La police turque a mené une opération d’une ampleur inédite à travers le pays contre les mouvements LGBT+, les militants gays et plusieurs établissements de nuit. Présentée par Ankara comme une mesure de protection de la « famille traditionnelle », cette offensive baptisée « Ma famille est en sécurité » (Ailem Güvende) illustre la vision idéologique du gouvernement de Recep Tayyip Erdoğan face aux modes de vie jugés déviants.Selon les déclarations du ministre turc de la Justice, Akin Gürlek, des poursuites judiciaires ciblées ont été engagées contre 162 suspects, 9 associations et 13 entreprises. Ce vaste coup de filet s’est déployé simultanément dans 15 provinces du pays, ciblant en priorité les grandes métropoles d’Istanbul, d’Ankara et d’Izmir.

Des dizaines d’interpellations et une censure numérique immédiate
Au cours de perquisitions nocturnes musclées menées à des domiciles privés ainsi que dans des bars et boîtes de nuit, au moins 63 personnes ont été formellement interpellées et placées en garde à vue. Parmi les structures touchées, l’association Kaos GL l’une des principales organisations de défense des droits des personnes LGBT+ en Turquie a vu ses locaux fouillés de fond en comble et plus de dix de ses membres arrêtés. Le parquet d’Ankara accuse notamment l’ONG d’avoir diffusé en ligne des contenus jugés obscènes et accessibles aux mineurs. En parallèle des arrestations physiques, les autorités ont immédiatement bloqué l’accès à plusieurs dizaines de sites internet et de comptes de réseaux sociaux appartenant à des militants et à des organisations non gouvernementales (ONG).
La protection de l’ordre social face à la crise de la natalité
Pour justifier cette opération coup de poing, le gouvernement affirme agir en stricte conformité avec la Constitution pour « protéger les enfants, l’institution familiale et l’ordre social » face à des accusations d’« obscénité » et de « prostitution ».Le président Recep Tayyip Erdoğan a fermement soutenu l’action policière en qualifiant publiquement les mouvements LGBT+ de « pervers » et de « déviants ». Selon le chef de l’État, ces dynamiques seraient directement responsables du déclin de la natalité constaté dans le pays.

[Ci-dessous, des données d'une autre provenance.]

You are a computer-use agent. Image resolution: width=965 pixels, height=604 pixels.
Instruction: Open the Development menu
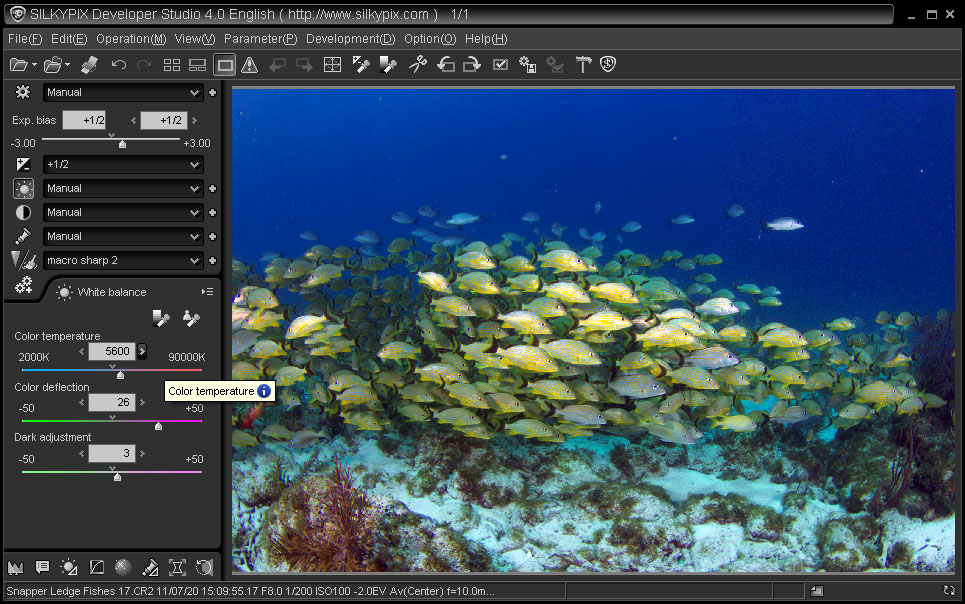click(x=350, y=39)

Un écho politique au-delà des frontières
Cette démonstration de force d’Ankara s’inscrit dans un courant politique mondial où plusieurs gouvernements, notamment sur le continent africain, revendiquent la traque et la pénalisation des pratiques homosexuelles. Pour les partisans du pouvoir turc, cette reprise en main est saluée comme un acte de dignité et de souveraineté nationale visant à éradiquer des comportements jugés indignes. À l’inverse, les organisations de défense des droits humains y voient une criminalisation systématique des libertés individuelles. Les personnes arrêtées devraient être présentées devant la justice dans les prochains jours.